Before going forward please understand this – this post is not in any way a comment on the legality or appropriateness of the 333 process and it does not in any way imply that commercial operations without a 333 are in some way illegal or “worse” than operations with a 333 exemption.

Number of 333 exemptions granted per state:

It is worth noting that several exemptions came in from outside the US, most notably Canada, but also one from the UK and one from Switzerland. The top ten states by number of petitioners are:

 

State Exemptions/State Petitioners/State
CA 65 51
FL 53 45
TX 47 45
IL 20 19
AZ 17 17
OH 16 15
PA 16 15
CO 17 14
WA 14 14
NC 13 13

Note: Several petitioners filed multiple petitions.

Use per petition

California, Florida, and Texas clearly lead the pack in terms of companies authorized by the FAA to conduct commercial UAV operations. New Hampshire and DC both have zero authorized companies.

The full chart is at the bottom of this post.

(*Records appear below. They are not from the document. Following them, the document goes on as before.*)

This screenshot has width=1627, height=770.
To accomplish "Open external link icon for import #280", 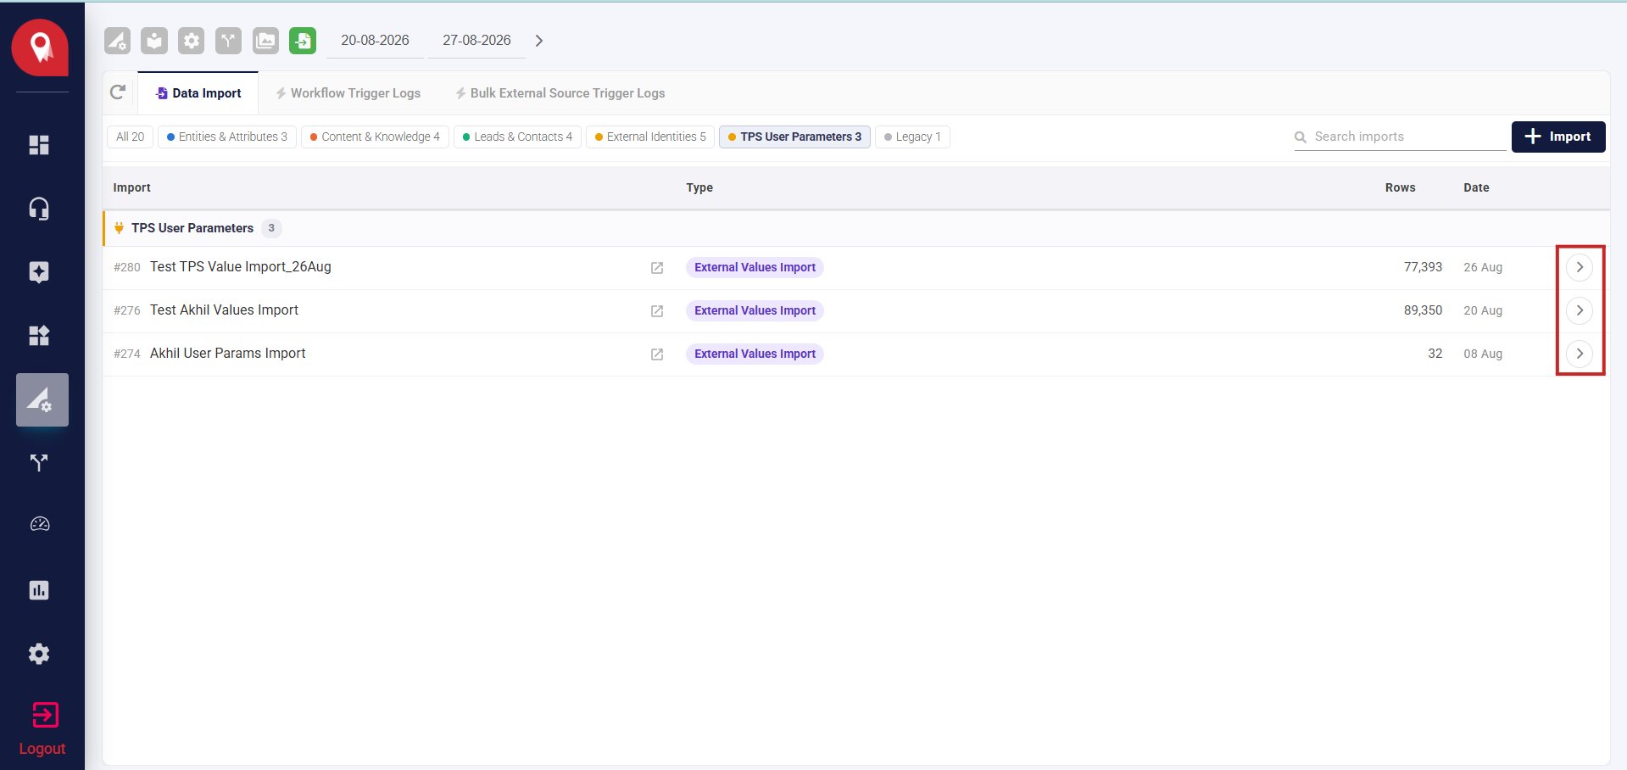I will pyautogui.click(x=657, y=268).
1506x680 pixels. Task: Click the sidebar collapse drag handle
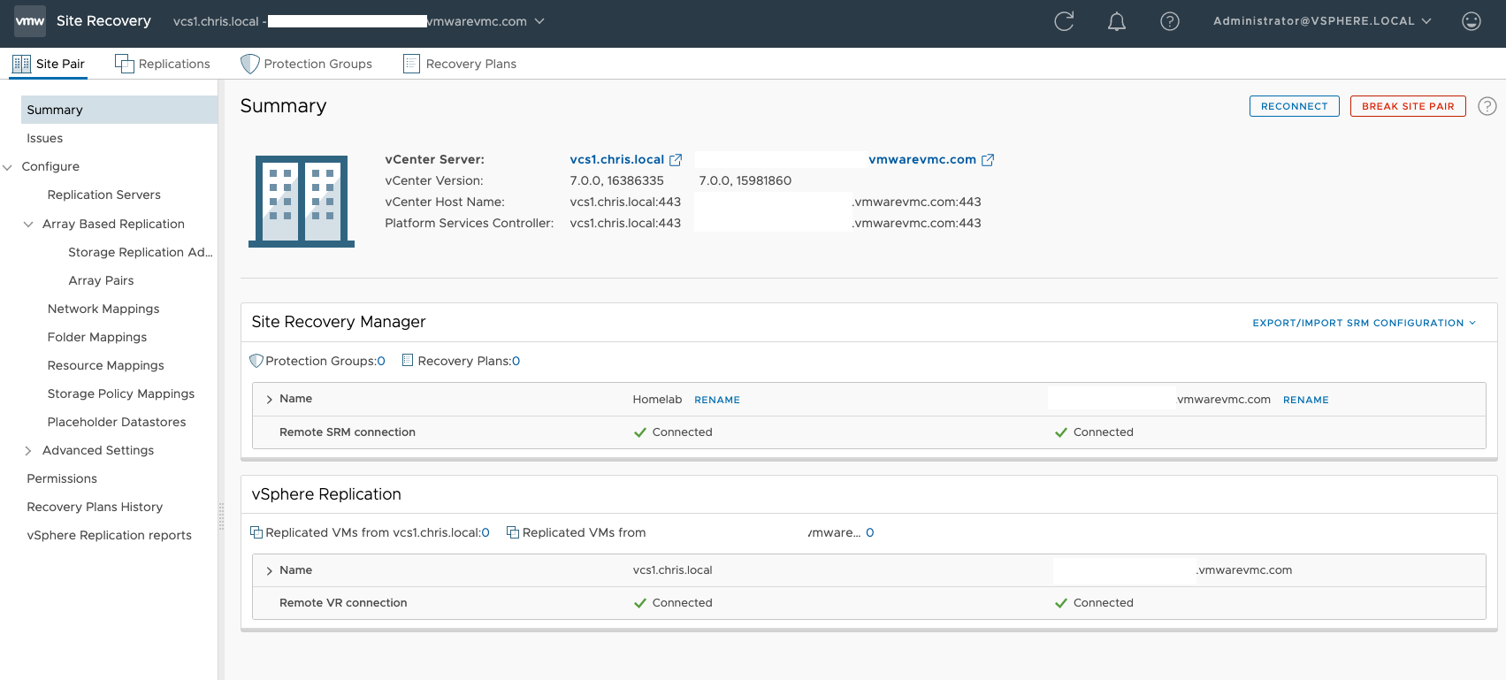tap(221, 516)
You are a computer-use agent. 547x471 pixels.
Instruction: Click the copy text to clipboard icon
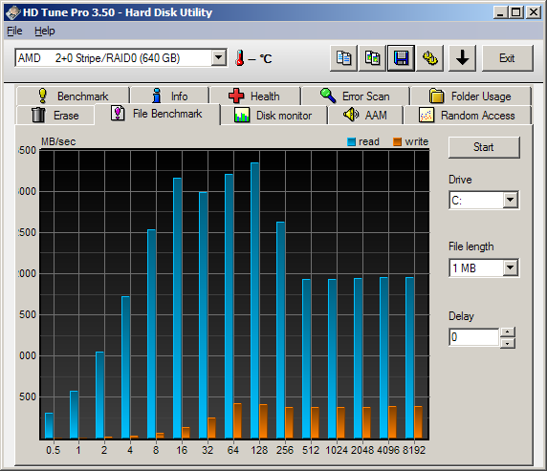coord(343,58)
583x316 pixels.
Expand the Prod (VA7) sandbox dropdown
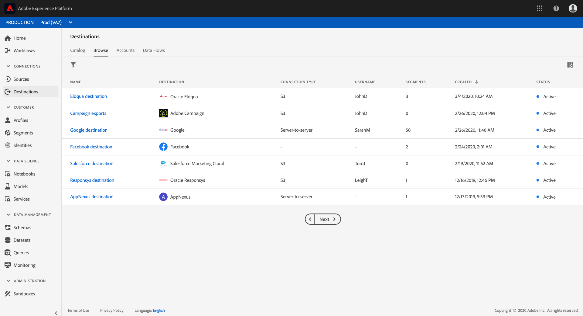click(70, 22)
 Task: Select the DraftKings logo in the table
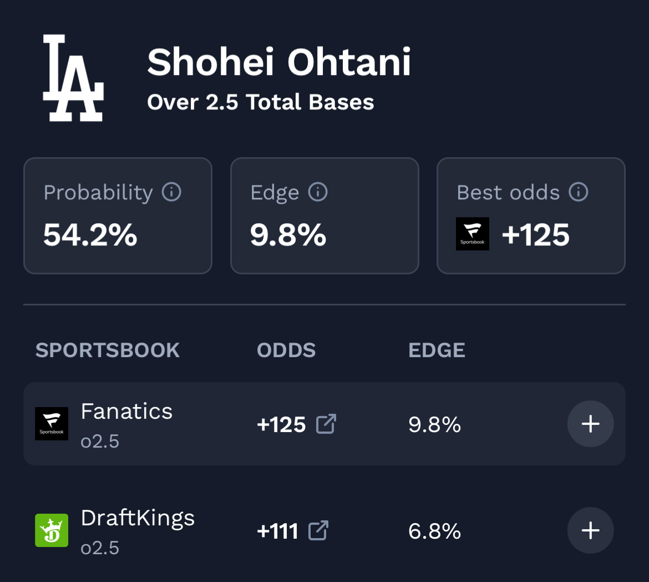pyautogui.click(x=52, y=530)
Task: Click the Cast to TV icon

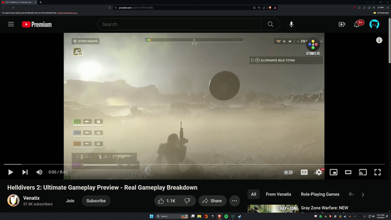Action: [362, 172]
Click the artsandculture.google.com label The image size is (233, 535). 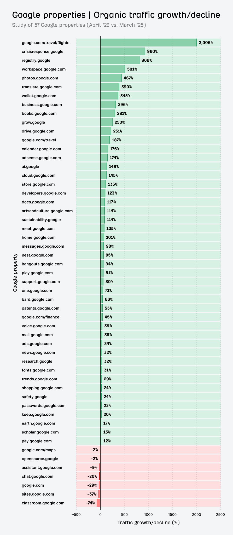coord(47,211)

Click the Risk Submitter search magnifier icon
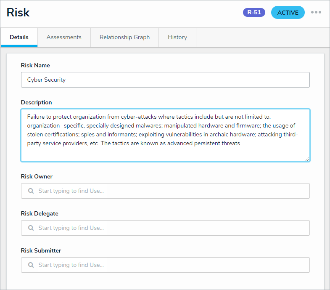pos(31,265)
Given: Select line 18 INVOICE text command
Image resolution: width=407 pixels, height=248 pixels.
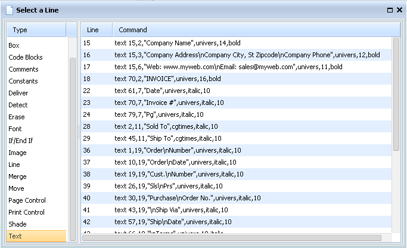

Time between filing and exemption granted:

This is an easy one. We know the FAA has picked up the pace and the data clearly supports this:

333 - filing vs granting

*June 2014 Includes 2 exemptions which skew the average high: Yamaha at 322 days, Amazon at 270. **April submissions only include those for which exemptions were granted on or before June 8, 2015.

Not only are we seeing more exemptions get filed, we’re seeing the exemptions in the queue get processed faster. Clearly a good thing for those who want to go the 333 route.

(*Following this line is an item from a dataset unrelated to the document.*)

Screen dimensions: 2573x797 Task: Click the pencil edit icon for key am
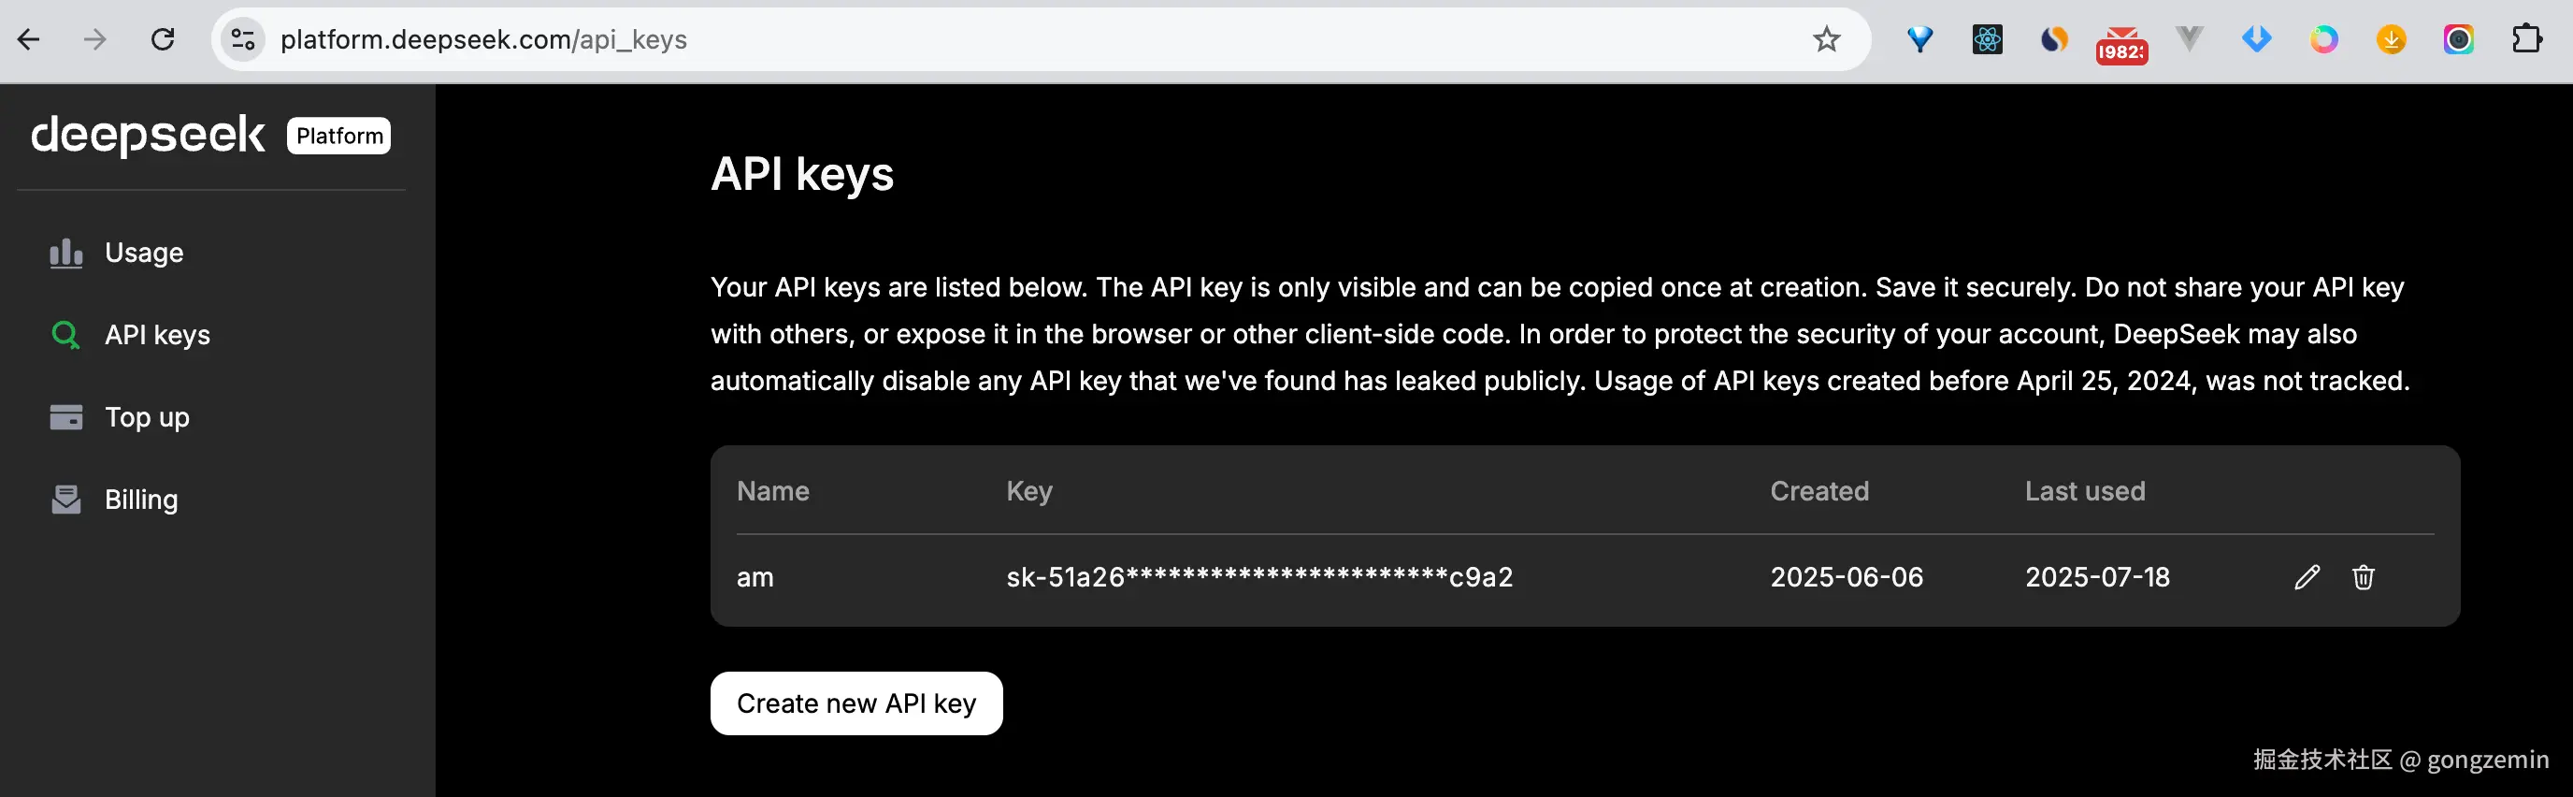click(x=2306, y=577)
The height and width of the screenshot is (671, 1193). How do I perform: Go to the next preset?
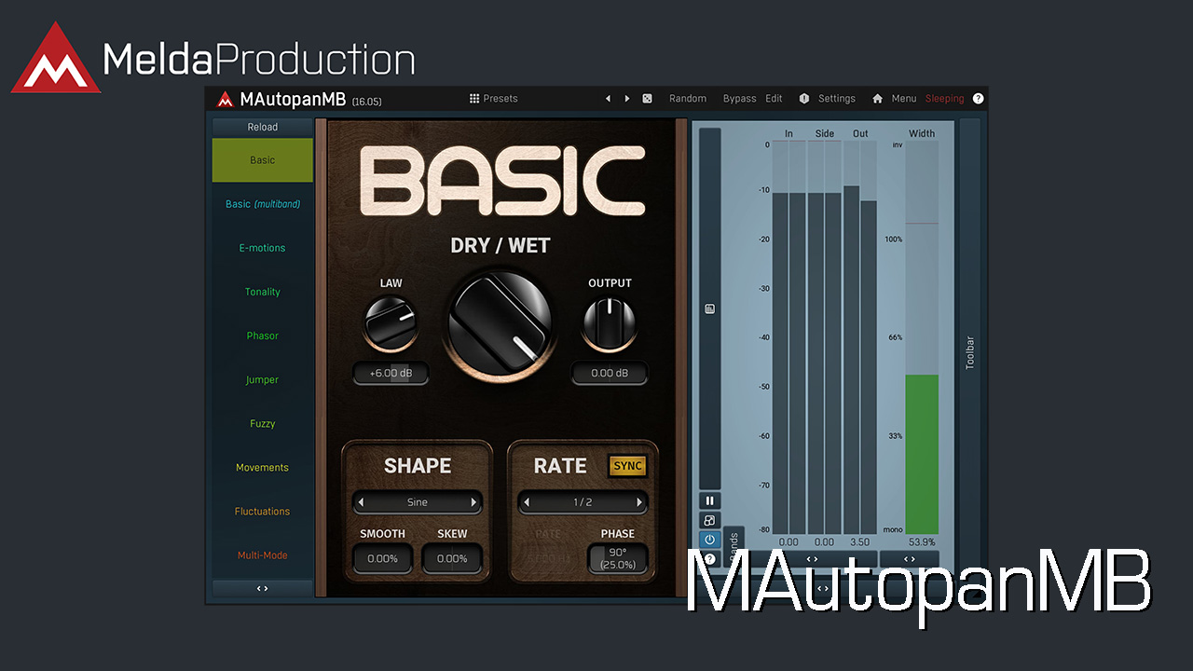[627, 99]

It is not all about photography:

All too often we hear that “UAVs are only used for photography,” usually referring to media, real estate, and filmmaking. The data shows that petitioners are interested in using UAVs for many other purposes.

333 - petition purposes

 

A note on the analysis – there is no single source of UAV use cases. Petitioners were relatively consistent, but some interpretation was required:

  • “Filmmaking” includes not only motion picture industry movie-making, but also private event filming, newsgathering, business/tourism, etc.
  • “Real Estate Photography” is frequently described formulaically as “academic community awareness” (so people know where to find Main Street, actually, not “academic” in the sense of teaching).
  • “Precision Agriculture” almost invariably is accompanied by “Survey/Mapping/GPS” use as well.
  • “Industrial Safety (Inspections)” was inclined towards both specific inspection objectives, such as bridges and flare stacks, and industrial activities which require industrial safety, such as mining, construction, civil engineering projects, public utilities & their infrastructure, and so forth.
  • “Insurance” was very specifically tied to claims analysis and risk management, and insurance companies were usually the petitioners though there was at least one third party.

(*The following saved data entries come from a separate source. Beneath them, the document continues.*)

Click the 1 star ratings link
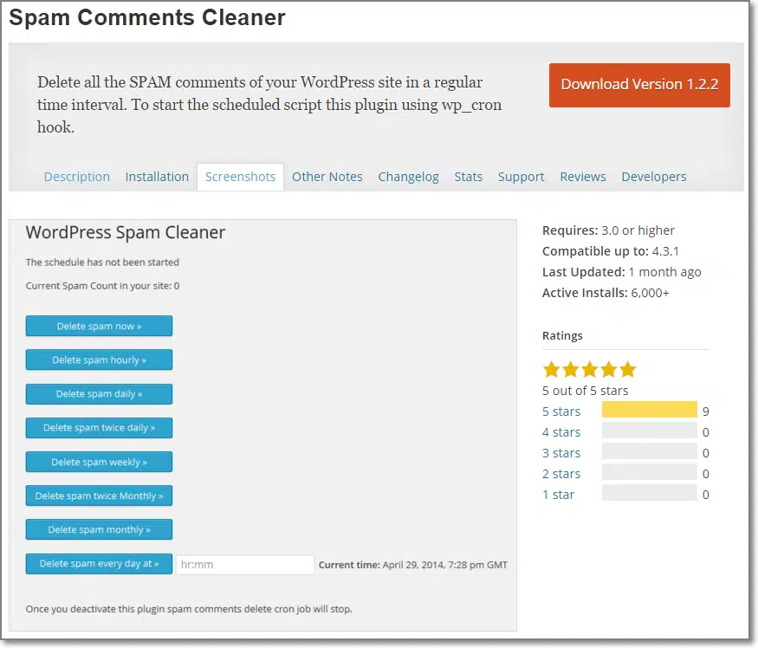The width and height of the screenshot is (758, 648). (558, 495)
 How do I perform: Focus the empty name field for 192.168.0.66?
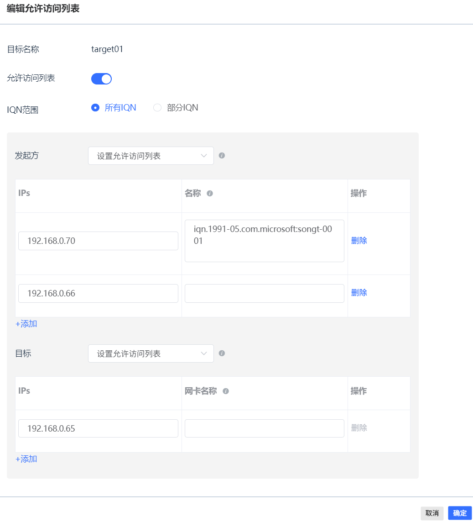click(x=264, y=293)
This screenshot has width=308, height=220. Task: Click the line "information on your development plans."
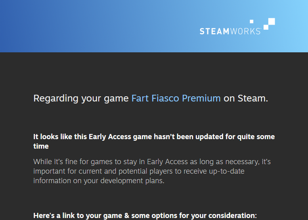click(x=98, y=181)
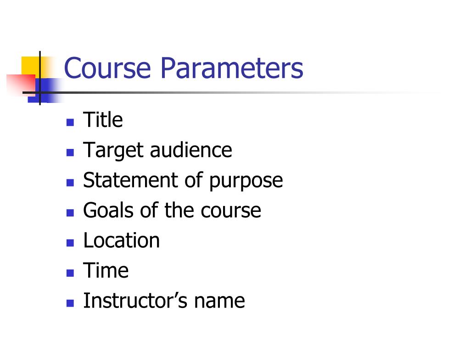Screen dimensions: 470x353
Task: Click the Target audience bullet text
Action: 157,150
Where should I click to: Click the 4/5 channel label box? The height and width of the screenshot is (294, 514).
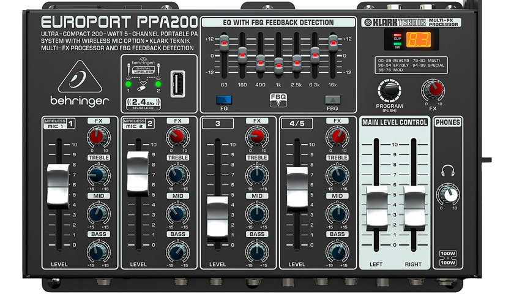tap(297, 124)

Not only are there many other intended purposes other than photography, industrial inspections and surveying both exceed filmmaking and real estate exemptions granted. Let me say that again, the FAA 333 exemption data shows that more commercial operations are interested in inspection work that real estate photography work.

The data also suggests something else – there are a lot of people quietly flying fixed wing UAVs. The public, media, and government often associates “drones” with multi-rotors. A lot of precision agriculture, mapping and SAR applications require fixed wing platforms for long duration, wide area operations.

Summary:

There is more interesting data to mine from the 333 exemption data set (drop me a line if you have questions that it might answer). Hopefully what we present here will serve two purposes:

  1. Put some public and media misconceptions to rest.
  2. Show that we need more good data on UAV applications, incidents, and regulation in the US as well as globally

The second point is very important to me – it is hard to make good decisions about regulation, law, investment, operations, etc., without good data to help inform the decision making process.

-David Kovar

Availability of data:

Our raw data extracted from the 333 data set is available to academic institutions and media organizations at no cost providing that appropriate attribution is included in any resulting analysis or reporting.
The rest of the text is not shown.